Advanced analytics team up people and machines to create dynamic supply chains

embracing advanced analytics, the venture magazineAdvanced analytics have taken over the world of sport. Big data completely changed the way we look at cricket, rugby, and footy. Batsmen are rated by wagon wheels, fly halfs by points per minute, and full forwards by probability of goal. The data doesn’t just give viewers more to think about during the match or give fantasy players something to agonise over when choosing their teams. It helps the players perform better. The case is the same in supply chains, where statistics and predictive modelling are helping to increase efficiency.

Big data measurements

Much like a sporting match, a supply chain is full of things that can be measured statistically. There’s inventory, production, demand, speed of delivery. When perishables are involved, there are expiry dates. Order too much or fail to get something shipped before it’s expired and you’ve wasted money. Fail to order enough, and you have impatient customers waiting for their orders. Big data is here to help.

Measuring month-over-month or year-over-year growth helps businesses notice patterns and be able to predict how much inventory will be needed or project sales. Spotting these trends is the first step in analysing why a pattern developed. Was there a specific event that sparked demand? “Fiji Water Girl” Kelleth Cuthbert made headlines by photobombing celebrities on the red carpet at January’s Golden Globe Awards. While that caused a surge in sales, it’s not something Fiji can count on occurring every January.

Once all that data is gathered — through data mining and machine learning — supply chains can insert them into predictive models that help prepare for the future and lend insight into what would happen if certain changes were made. Would improved customer satisfaction caused by faster shipping times yield a large enough sales increase to justify hiring more couriers? Would a different warehouse layout improve efficiency? With advanced analytics, companies can figure out those answers before making costly changes that might backfire.

New careers

While artificial intelligence and machine learning are instrumental in the collection and analysis of all this data, they aren’t doing it alone. Rather than eliminating jobs performed by humans, advanced analytics have created new ones, such as digital engineer. Digital engineers are big data scientists who are responsible for managing the algorithms that guide automated decision-making. In other words, digital engineers tell AI what to think and how to learn. They train AI to better understand human language and behaviour to run more smoothly. Conversely, they relay the information gleaned from machine learning to executives in layman’s terms. Think of them as robot whisperers.

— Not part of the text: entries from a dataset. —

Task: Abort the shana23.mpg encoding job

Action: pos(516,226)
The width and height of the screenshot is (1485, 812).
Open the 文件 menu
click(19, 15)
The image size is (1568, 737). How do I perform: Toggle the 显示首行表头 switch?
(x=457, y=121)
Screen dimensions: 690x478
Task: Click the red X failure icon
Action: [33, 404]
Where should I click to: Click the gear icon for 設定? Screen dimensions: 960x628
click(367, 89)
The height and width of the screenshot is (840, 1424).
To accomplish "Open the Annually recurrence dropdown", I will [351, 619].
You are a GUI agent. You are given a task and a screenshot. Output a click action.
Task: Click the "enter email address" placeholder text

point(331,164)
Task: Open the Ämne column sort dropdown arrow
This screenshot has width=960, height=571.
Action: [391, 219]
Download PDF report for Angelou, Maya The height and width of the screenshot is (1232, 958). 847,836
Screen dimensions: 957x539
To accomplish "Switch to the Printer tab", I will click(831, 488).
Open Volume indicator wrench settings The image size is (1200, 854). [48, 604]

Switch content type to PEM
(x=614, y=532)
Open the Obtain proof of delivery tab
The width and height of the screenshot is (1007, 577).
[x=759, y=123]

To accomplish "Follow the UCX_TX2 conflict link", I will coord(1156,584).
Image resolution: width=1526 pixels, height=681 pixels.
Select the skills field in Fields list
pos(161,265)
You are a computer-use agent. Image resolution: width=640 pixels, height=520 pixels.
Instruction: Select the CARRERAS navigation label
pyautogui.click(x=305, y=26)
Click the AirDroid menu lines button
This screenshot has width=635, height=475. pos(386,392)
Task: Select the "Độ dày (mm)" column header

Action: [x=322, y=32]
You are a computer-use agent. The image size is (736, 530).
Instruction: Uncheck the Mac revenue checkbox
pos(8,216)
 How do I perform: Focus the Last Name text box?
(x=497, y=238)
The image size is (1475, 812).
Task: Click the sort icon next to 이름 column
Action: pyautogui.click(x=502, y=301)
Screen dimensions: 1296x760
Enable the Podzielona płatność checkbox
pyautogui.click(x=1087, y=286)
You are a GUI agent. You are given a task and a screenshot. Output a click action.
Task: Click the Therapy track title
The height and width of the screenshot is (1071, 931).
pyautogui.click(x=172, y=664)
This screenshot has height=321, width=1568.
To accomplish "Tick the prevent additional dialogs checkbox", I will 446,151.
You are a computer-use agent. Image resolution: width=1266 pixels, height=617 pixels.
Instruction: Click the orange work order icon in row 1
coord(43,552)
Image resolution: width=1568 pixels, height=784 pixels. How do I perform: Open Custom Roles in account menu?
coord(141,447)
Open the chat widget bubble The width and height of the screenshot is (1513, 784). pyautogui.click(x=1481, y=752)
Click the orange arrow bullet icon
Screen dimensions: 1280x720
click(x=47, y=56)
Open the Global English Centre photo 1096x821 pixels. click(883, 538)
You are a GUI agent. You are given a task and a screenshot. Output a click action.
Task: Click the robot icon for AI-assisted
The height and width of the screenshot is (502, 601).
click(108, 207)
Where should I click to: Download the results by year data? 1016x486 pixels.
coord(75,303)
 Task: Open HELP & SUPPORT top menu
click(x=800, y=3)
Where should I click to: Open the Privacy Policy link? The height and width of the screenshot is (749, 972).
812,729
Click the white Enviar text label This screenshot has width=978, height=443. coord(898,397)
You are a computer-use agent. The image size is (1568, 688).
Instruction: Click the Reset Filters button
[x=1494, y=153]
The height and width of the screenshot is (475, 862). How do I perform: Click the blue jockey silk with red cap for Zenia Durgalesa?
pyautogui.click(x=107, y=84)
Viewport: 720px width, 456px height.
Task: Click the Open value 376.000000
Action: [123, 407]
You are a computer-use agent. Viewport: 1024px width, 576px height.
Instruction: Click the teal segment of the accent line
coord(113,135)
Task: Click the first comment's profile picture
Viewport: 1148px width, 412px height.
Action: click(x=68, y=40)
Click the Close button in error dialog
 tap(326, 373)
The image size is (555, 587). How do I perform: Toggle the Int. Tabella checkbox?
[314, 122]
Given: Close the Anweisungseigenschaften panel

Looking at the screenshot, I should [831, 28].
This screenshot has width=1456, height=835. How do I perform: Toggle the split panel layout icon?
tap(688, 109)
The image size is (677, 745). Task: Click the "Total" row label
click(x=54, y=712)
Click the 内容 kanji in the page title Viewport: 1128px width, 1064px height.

These digital engineers are in high demand as more companies shift to a flexible, dynamic supply chain model with end-to-end segmentation. Universities across Australia are offering degrees in digital engineering, and average salaries hover around $80,000. Companies such as Chainalytics and WSP provide outside analytics consulting complete with digital engineers who design AI that can do everything from coach workers on the shop floor on correct procedures to identifying the most effective ways to engage with important suppliers. Other companies, such as fashion retailer The Iconic and Ricoh electronics have in-house engineering teams to handle large multinational supply chains.

A study by Accenture found that 63 per cent of business leaders believe AI will result in net job gains for their organisations in the next three years, and that 62 per cent of people think AI will have a positive impact on their work. This embracing of big data analytics and collaboration with machines will improve efficiency with supply chains and spur sales growth. Accenture’s study determined that companies investing heavily in AI and human-machine collaboration could boost growth by 38 per cent and increase employment by 10 per cent over the next four years. If speedy delivery times make customers happy, they’ll buy more. If warehouses operate more efficiently and are better organised to store more inventory, they’ll be able to meet that demand. If there is good engagement with key suppliers, there will be fewer weak links in the chain. People partnering with machines to run advanced analytics make that happen. Now that’s a formula for a winning team.


The five levels of analytics

  1. Descriptive: Making sense out of the numbers by comparing them to previous numbers, as in year-over-year sales; answers the question, “What happened?”
  2. Diagnostic: Drills down into the numbers gathered; answers the question, “Why did it happen?”
  3. Predictive: Uses the diagnosis to build a model accounting for a number of different scenarios; answers the question, “What will happen next?”
  4. Prescriptive: Advises what course of action to take for each possible scenario; answers the question, “What should we do next?”
  5. Cognitive: Uses AI and machine learning to evaluate the execution of the previous steps and optimise processes; answers the question, “How did that go, and what can we improve?”